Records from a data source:
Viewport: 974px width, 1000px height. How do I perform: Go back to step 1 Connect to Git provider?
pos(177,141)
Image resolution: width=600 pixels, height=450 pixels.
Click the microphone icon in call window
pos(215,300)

==

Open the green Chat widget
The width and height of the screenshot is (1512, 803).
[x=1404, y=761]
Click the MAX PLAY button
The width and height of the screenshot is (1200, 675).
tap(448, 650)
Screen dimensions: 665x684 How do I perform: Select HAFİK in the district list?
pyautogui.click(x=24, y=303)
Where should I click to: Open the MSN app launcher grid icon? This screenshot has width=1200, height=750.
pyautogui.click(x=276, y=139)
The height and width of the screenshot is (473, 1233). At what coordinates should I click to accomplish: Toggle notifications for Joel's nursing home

* _Short exercise_
Could you set down these lines unchanged, beginning at the line that has "Where should I" and stopping after the line that has "The height and"?

* _Exercise answer_
Where should I click to: Open the MSN app launcher grid icon? This screenshot has width=1200, height=750.
pyautogui.click(x=276, y=139)
The height and width of the screenshot is (473, 1233). At what coordinates should I click to accomplish: Toggle notifications for Joel's nursing home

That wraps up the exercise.